*** THE DATA ***

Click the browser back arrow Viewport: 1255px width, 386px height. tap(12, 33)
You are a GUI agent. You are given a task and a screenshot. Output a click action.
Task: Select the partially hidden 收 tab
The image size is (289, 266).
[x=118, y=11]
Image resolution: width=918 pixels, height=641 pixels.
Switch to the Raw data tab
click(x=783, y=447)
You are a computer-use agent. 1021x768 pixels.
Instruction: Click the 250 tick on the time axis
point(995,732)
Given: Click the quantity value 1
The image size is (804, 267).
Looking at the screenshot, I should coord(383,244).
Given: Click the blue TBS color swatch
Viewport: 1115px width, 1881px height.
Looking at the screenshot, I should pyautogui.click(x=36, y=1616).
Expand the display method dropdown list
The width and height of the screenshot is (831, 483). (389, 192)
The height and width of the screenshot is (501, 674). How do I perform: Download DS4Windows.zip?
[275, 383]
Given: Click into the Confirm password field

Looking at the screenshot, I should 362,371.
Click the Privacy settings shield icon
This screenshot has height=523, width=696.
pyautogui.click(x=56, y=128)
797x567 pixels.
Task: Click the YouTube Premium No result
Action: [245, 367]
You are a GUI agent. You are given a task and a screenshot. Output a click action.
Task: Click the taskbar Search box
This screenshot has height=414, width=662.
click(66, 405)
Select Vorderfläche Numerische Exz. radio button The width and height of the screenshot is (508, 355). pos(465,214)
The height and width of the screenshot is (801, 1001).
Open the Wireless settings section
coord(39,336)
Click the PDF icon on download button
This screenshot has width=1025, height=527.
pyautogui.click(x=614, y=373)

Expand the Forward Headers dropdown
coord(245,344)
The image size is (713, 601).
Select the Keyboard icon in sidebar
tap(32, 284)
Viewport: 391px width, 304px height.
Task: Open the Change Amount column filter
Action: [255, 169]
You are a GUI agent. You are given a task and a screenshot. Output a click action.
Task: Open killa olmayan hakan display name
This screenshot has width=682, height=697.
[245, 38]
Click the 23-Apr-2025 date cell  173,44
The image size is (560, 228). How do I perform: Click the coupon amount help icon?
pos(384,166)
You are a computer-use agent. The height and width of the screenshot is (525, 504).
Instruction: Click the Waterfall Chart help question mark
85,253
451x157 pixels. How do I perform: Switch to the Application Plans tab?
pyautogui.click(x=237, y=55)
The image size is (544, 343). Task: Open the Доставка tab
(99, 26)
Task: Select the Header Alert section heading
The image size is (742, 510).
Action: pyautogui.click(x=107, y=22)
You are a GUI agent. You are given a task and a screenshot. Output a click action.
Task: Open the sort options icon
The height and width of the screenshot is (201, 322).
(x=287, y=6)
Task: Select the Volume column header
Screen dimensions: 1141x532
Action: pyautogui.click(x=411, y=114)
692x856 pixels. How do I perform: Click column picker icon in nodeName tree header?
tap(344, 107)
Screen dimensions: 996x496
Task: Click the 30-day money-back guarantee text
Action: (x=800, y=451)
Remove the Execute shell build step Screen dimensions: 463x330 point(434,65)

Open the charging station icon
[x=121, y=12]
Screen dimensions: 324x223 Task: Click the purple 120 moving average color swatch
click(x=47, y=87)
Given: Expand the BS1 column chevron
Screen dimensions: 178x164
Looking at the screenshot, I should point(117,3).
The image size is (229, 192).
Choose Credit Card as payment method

*** End of THE DATA ***

## WHAT YOU HAVE TO DO
Output every record above exactly as it appears.

## SOLUTION FOR THIS TASK
Click the browser back arrow Viewport: 1255px width, 386px height. tap(12, 33)
You are a GUI agent. You are given a task and a screenshot. Output a click action.
Task: Select the partially hidden 收 tab
The image size is (289, 266).
[x=118, y=11]
Image resolution: width=918 pixels, height=641 pixels.
Switch to the Raw data tab
click(x=783, y=447)
You are a computer-use agent. 1021x768 pixels.
Instruction: Click the 250 tick on the time axis
point(995,732)
Given: Click the quantity value 1
The image size is (804, 267).
Looking at the screenshot, I should coord(383,244).
Given: Click the blue TBS color swatch
Viewport: 1115px width, 1881px height.
Looking at the screenshot, I should pyautogui.click(x=36, y=1616).
Expand the display method dropdown list
The width and height of the screenshot is (831, 483). (389, 192)
The height and width of the screenshot is (501, 674). How do I perform: Download DS4Windows.zip?
[275, 383]
Given: Click into the Confirm password field

Looking at the screenshot, I should 362,371.
Click the Privacy settings shield icon
This screenshot has height=523, width=696.
pyautogui.click(x=56, y=128)
797x567 pixels.
Task: Click the YouTube Premium No result
Action: [245, 367]
You are a GUI agent. You are given a task and a screenshot. Output a click action.
Task: Click the taskbar Search box
This screenshot has height=414, width=662.
click(66, 405)
Select Vorderfläche Numerische Exz. radio button The width and height of the screenshot is (508, 355). pos(465,214)
The height and width of the screenshot is (801, 1001).
Open the Wireless settings section
coord(39,336)
Click the PDF icon on download button
This screenshot has width=1025, height=527.
pyautogui.click(x=614, y=373)

Expand the Forward Headers dropdown
coord(245,344)
The image size is (713, 601).
Select the Keyboard icon in sidebar
tap(32, 284)
Viewport: 391px width, 304px height.
Task: Open the Change Amount column filter
Action: [255, 169]
You are a GUI agent. You are given a task and a screenshot. Output a click action.
Task: Open killa olmayan hakan display name
This screenshot has width=682, height=697.
[245, 38]
Click the 23-Apr-2025 date cell  173,44
The image size is (560, 228). How do I perform: Click the coupon amount help icon?
pos(384,166)
You are a computer-use agent. The height and width of the screenshot is (525, 504).
Instruction: Click the Waterfall Chart help question mark
85,253
451x157 pixels. How do I perform: Switch to the Application Plans tab?
pyautogui.click(x=237, y=55)
The image size is (544, 343). Task: Open the Доставка tab
(99, 26)
Task: Select the Header Alert section heading
The image size is (742, 510).
Action: pyautogui.click(x=107, y=22)
You are a GUI agent. You are given a task and a screenshot. Output a click action.
Task: Open the sort options icon
The height and width of the screenshot is (201, 322).
(x=287, y=6)
Task: Select the Volume column header
Screen dimensions: 1141x532
Action: pyautogui.click(x=411, y=114)
692x856 pixels. How do I perform: Click column picker icon in nodeName tree header?
tap(344, 107)
Screen dimensions: 996x496
Task: Click the 30-day money-back guarantee text
Action: (x=800, y=451)
Remove the Execute shell build step Screen dimensions: 463x330 point(434,65)

Open the charging station icon
[x=121, y=12]
Screen dimensions: 324x223 Task: Click the purple 120 moving average color swatch
click(x=47, y=87)
Given: Expand the BS1 column chevron
Screen dimensions: 178x164
Looking at the screenshot, I should point(117,3).
The image size is (229, 192).
Choose Credit Card as payment method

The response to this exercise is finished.